#### Request:
Report how many lines of the listing below contain the string "Select". Case matters, and the reply should be the number alone.

(Rows of pointing data)

╭──

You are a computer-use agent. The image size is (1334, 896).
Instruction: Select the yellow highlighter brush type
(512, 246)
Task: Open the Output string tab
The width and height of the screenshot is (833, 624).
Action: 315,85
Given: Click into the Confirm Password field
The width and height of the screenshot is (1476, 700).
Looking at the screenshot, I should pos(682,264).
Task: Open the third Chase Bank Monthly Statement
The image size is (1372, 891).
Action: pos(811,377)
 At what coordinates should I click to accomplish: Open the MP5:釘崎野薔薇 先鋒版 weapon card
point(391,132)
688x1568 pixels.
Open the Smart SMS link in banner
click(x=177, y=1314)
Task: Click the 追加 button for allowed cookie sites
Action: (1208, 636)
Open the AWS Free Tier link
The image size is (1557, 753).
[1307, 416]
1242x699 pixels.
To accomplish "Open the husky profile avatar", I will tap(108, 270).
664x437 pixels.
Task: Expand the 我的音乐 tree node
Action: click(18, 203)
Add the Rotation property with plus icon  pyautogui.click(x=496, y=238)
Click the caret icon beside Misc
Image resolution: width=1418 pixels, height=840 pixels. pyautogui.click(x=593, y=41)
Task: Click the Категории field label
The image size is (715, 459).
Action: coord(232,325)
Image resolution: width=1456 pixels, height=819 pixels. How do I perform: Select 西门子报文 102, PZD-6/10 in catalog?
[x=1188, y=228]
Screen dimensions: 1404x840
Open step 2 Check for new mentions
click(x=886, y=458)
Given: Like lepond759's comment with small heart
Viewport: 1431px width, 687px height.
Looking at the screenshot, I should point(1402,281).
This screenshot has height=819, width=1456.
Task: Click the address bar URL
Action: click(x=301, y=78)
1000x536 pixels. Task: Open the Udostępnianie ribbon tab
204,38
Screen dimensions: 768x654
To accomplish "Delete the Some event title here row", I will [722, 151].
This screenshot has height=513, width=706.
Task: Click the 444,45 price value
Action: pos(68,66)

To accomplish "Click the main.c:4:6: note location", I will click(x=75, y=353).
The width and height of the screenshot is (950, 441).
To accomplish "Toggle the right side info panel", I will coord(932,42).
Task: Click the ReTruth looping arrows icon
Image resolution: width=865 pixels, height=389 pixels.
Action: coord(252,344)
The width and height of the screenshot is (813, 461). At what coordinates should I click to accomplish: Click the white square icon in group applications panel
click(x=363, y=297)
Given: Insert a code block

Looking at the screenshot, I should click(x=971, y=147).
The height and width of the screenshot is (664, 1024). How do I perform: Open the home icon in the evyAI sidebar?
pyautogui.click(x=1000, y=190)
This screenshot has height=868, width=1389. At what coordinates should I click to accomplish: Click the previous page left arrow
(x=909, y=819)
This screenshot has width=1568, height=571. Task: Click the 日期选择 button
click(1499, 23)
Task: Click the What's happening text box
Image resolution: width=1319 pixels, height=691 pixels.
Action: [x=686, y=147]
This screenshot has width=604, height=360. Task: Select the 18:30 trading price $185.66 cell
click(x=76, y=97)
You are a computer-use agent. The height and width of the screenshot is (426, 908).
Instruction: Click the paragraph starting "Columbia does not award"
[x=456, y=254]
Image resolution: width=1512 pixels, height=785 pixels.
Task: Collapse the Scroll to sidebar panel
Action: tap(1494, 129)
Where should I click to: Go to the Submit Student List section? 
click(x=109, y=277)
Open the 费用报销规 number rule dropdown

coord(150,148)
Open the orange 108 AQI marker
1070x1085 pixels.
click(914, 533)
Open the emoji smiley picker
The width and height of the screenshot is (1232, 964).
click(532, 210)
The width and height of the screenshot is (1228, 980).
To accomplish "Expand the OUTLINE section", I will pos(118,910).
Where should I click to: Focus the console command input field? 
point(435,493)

╰──

#### Finished answer:
3